Docker will download the images and start the services for you. You now have a Kafka server running on localhost port 9092.

2.4 Creating the Kafka topics

In the upcoming labs we will need three topics: incoming-requests,requests-approved and requests-denied. Next, you need to create these topics in your Kafka server. If you are using the containerized option mentioned in this lab, you can create the topics using the kafka-topics.sh available in the kafka container.

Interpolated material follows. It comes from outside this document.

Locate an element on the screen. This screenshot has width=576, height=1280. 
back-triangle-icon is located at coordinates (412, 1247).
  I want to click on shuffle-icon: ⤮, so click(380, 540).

  1. Open a new terminal and let's using the kafka container we have just started. Enter the Kafka folder:

    cd ~/enablement/amq-examples/strimzi-all-in-one /
    
  2. Create the following three topics:

    docker-compose exec kafka bin/kafka-topics.sh --create --bootstrap-server localhost:9092 --replication-factor 1 --partitions 1 --topic incoming-requests
    
    docker-compose exec kafka bin/kafka-topics.sh --create --bootstrap-server localhost:9092 --replication-factor 1 --partitions 1 --topic requests-approved
    
    docker-compose exec kafka bin/kafka-topics.sh --create --bootstrap-server localhost:9092 --replication-factor 1 --partitions 1 --topic requests-denied
    

2.5 Next steps

At this point you should have IBAMOE, and Kafka on your environment. Before proceeding to the next steps, make sure you have both IBAMOE and Kafka server up and running.